■ Records to use:
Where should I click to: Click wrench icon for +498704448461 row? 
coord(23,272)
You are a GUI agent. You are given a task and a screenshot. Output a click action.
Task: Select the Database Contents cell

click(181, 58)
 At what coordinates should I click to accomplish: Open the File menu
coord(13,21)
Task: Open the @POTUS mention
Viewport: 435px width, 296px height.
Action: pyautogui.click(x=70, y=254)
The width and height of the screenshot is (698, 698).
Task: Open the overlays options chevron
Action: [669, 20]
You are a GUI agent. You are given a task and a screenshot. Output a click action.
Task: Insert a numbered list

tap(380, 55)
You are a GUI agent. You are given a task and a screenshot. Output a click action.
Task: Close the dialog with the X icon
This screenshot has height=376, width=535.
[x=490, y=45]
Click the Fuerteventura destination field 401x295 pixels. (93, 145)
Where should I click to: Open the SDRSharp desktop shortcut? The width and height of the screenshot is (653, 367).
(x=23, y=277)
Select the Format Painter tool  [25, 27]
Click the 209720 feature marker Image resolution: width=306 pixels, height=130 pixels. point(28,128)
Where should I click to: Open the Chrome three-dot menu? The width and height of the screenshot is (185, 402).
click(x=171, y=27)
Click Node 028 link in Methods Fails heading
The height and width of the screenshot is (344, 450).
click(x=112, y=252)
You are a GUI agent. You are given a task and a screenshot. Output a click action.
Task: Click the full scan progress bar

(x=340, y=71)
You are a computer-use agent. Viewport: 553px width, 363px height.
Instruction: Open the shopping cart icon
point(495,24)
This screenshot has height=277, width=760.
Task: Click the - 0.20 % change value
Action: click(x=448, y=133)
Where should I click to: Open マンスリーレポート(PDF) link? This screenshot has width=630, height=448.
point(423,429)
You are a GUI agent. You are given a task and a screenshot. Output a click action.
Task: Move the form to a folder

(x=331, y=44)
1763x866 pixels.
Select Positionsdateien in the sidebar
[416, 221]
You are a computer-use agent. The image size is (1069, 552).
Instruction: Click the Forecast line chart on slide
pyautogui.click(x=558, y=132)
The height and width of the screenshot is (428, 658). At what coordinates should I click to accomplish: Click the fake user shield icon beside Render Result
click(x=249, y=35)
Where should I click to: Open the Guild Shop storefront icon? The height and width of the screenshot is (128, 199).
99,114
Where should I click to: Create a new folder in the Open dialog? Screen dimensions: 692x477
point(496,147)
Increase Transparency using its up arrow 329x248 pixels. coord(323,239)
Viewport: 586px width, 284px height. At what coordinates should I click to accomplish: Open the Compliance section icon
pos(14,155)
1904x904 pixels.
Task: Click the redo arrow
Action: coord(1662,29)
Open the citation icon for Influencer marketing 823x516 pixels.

■ Your objective:
Taking the entries above, print exactly the lines starting at the line with "Where should I click to: Open マンスリーレポート(PDF)" and ending at the line with "You are a computer-use agent. The", both included.

■ Response to this exercise:
Where should I click to: Open マンスリーレポート(PDF) link? This screenshot has width=630, height=448.
point(423,429)
You are a GUI agent. You are given a task and a screenshot. Output a click action.
Task: Move the form to a folder

(x=331, y=44)
1763x866 pixels.
Select Positionsdateien in the sidebar
[416, 221]
You are a computer-use agent. The image size is (1069, 552).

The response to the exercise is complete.